February 08, 2020 15:10 | Miscellanea
click fraud protection
Moja osobista historia jest z perspektywy dorosłych. Cię od ponad 21 lat. Jest coraz lepiej. Przeczytaj moją historię cięcia.

Moja osobista historia jest bardzo trudna do napisania. Nie jestem nawet pewien, jak zacząć.

Moja historia zaczyna się od tego, że jestem 33-letnią adoptowaną kobietą (tak, samookaleczenie dorosłych) z dwoma nastoletnimi synami, których wychowują moi rodzice. Odkąd skończyłem 9 lat i byłem na terapii cięcie samookaleczające pół-regularnie, ponieważ miałem około 12 lat. zaciąłem się wystarczająco głębokie, aby wymagać podwójnych szwów. Jednak patrząc wstecz, mój samookaleczenie nie polegało na samobójstwie. Nie chciałem umrzeć, chciałem tylko coś poczuć - cokolwiek.

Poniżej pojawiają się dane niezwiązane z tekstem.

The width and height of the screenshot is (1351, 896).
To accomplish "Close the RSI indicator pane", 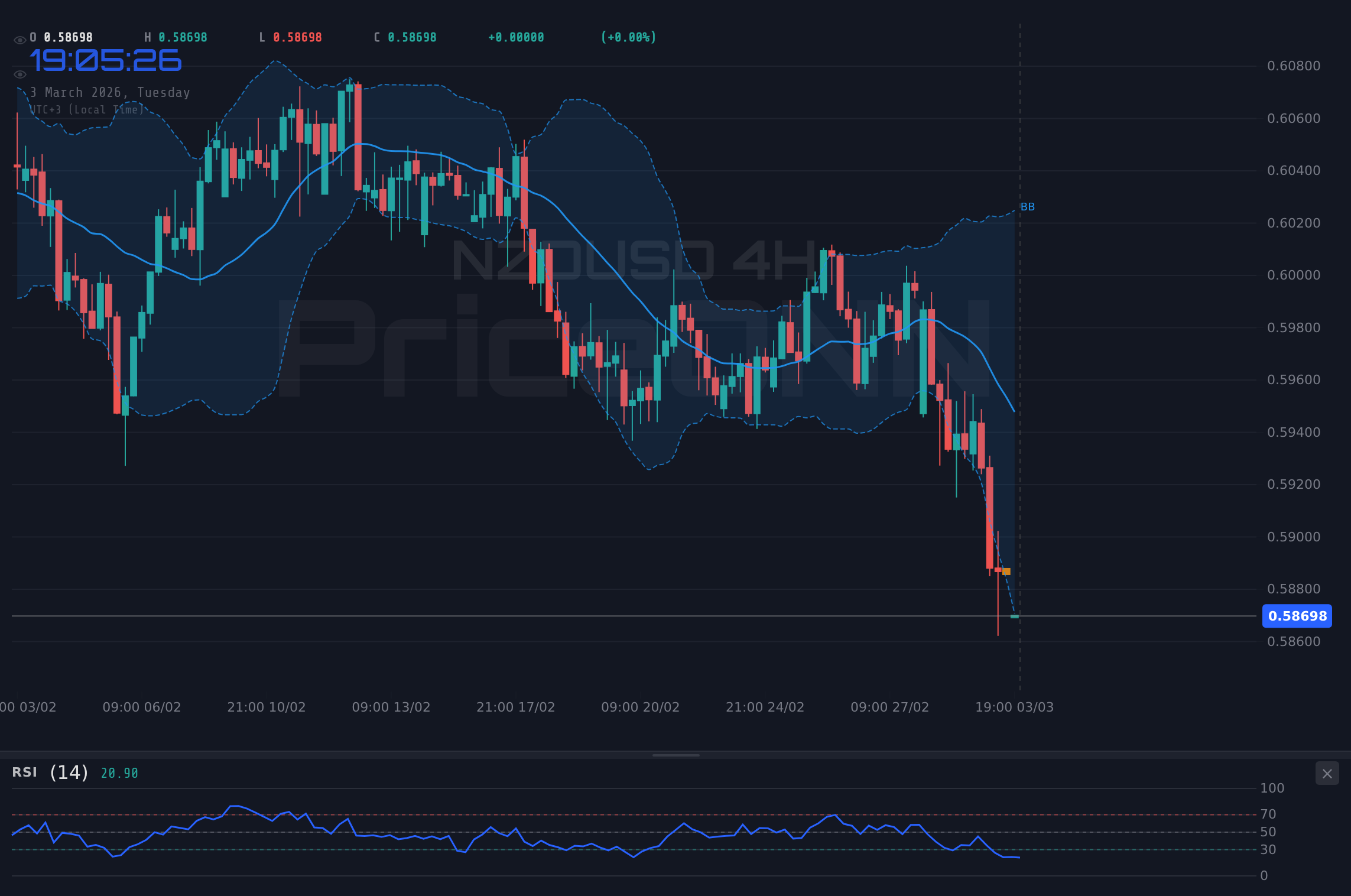I will tap(1327, 773).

Pamiętam, kiedy miałem około 5 lub 6 lat i powiedziałem mamie, że mam złej krwi. Nie sądzę, że tak naprawdę wiedziałem, co mam na myśli, ale utkwiło mi to w pamięci przez całe życie. To jedna z niesamowitych części mojej historii cięcia. „Walczyłem” w kwestii cięcia i absolutnie odmówiłem cięcia i byłem całkowicie nieszczęśliwy. Prozac pomógł do tego momentu, ale prawie tak, jakby już nie pomagał. Może pod pewnymi względami jestem zdrowszy... Nie wiem Impuls do cięcia, biegania i wykonywania innych destrukcyjnych czynności znacznie zwolnił, ale co jakiś czas wciąż się pojawia. Kiedy czuję, że muszę teraz ciąć, robię to.

instagram viewer

Tysiące kutrów: Nie jestem sam

Zdiagnozowano u mnie wszystko: zaburzenie afektywne dwubiegunowe, zaburzenie lękowe, depresję, zaburzenie osobowości typu borderline, zaburzenie wielu osobowości... nazwij to. Terapeuta, z którym widuję się przez ostatnie półtora roku pomoc przy cięciu i leczenie przy cięciu a inne problemy są bardzo pomocne. Zdaje sobie sprawę, że chodzi o to, aby poradzić sobie z uczuciami, dlaczego robię to, co robię, i nie o to chodzi zamykanie mnie („nawyk”, do którego wpadli moi rodzice, kiedy nie mogli mnie kontrolować, kiedy dorastałem w górę). Kilka miesięcy temu, po sesji terapeutycznej (po tym, jak zacząłem ponownie ciąć), poszedłem do księgarni i znalazłem Jasny czerwony krzyk autor: Marilee Strong. Na pierwszych kilku stronach poczułem ulgę, że nie jestem sam, nie jestem szalony i to, co czuję, kiedy i dlaczego samookaleczam się jest normalne dla frezów. Moja mama i tata zaczynają nawet rozumieć więcej na temat cięcia. Chodzi o uwolnienie, a nie śmierć.

Mój młodszy syn ma problemy z impulsem (choć stają się coraz lepsze), a mój starszy syn też jest na Prozacu (on ma ADD). Obaj moi synowie są bardzo inteligentnymi i wrażliwymi młodymi mężczyznami. Nawet z tym, przez co przeszedłem, zamiast patrzeć, jak moi rodzice radzą sobie z problemami z moimi dziećmi zamknięcie ich było cudowne dla mojego rozwoju i daje moje wychowanie takim, jakim byłem cel, powód. Nie wiem czy to ma sens czy nie... Pomyśl o tym, nie wiem, czy to miało jakiś sens. Nie jestem nawet pewien, dlaczego ci to napisałem, ale chyba chcę powiedzieć, że jest nadzieja.

Poza okazjonalnymi cięciami moje życie jest bardziej „normalne” i stabilne, niż mógłbym sobie wyobrazić. Mam dwie prace, które kocham. Jestem w związku z mężczyzną, który jest wrażliwy i wspiera mnie (nawet z rozcięciem - nawet próbuje to zrozumieć !!). Mam dobre relacje z moimi chłopcami i rodzicami. Mam kilku wspaniałych przyjaciół i przez większość czasu jestem bardzo szczęśliwy.

To moja historia. Dzięki za udostępnienie. Mam nadzieję, że to komuś pomoże.